━━━━━ TASK INPUT

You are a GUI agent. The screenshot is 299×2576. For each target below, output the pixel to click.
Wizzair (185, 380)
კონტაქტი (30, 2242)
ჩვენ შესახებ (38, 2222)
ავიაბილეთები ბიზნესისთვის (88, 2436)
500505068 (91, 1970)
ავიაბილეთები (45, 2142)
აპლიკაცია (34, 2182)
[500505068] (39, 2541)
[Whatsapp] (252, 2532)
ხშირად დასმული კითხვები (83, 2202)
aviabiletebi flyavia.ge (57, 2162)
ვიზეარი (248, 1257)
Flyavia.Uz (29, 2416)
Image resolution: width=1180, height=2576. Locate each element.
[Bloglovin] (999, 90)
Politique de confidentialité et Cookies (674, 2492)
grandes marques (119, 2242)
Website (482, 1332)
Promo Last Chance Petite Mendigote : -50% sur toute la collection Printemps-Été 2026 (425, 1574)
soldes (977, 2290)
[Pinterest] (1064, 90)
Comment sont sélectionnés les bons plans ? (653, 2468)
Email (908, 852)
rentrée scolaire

━━━━━━━━━━

- PROBLEM TO SOLVE -
Repeat the lines from the first one in the records through the line containing "Promo Last Chance", exactly as written, and nothing else.

- PROBLEM SOLUTION -
You are a GUI agent. The screenshot is 299×2576. For each target below, output the pixel to click.
Wizzair (185, 380)
კონტაქტი (30, 2242)
ჩვენ შესახებ (38, 2222)
ავიაბილეთები ბიზნესისთვის (88, 2436)
500505068 (91, 1970)
ავიაბილეთები (45, 2142)
აპლიკაცია (34, 2182)
[500505068] (39, 2541)
[Whatsapp] (252, 2532)
ხშირად დასმული კითხვები (83, 2202)
aviabiletebi flyavia.ge (57, 2162)
ვიზეარი (248, 1257)
Flyavia.Uz (29, 2416)
Image resolution: width=1180, height=2576. Locate each element.
[Bloglovin] (999, 90)
Politique de confidentialité et Cookies (674, 2492)
grandes marques (119, 2242)
Website (482, 1332)
Promo Last Chance Petite Mendigote : -50% sur toute la collection Printemps-Été 2026 (425, 1574)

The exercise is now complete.